Extracted data entries
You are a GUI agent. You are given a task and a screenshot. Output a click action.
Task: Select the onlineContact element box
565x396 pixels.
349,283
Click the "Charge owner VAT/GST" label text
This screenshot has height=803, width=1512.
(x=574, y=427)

Exercise objective - The records above are to be transcribed exactly and completely.

Task solution -
You are a GUI agent. You are given a task and a screenshot. Output a click action.
Task: Select the onlineContact element box
565x396 pixels.
349,283
Click the "Charge owner VAT/GST" label text
This screenshot has height=803, width=1512.
(x=574, y=427)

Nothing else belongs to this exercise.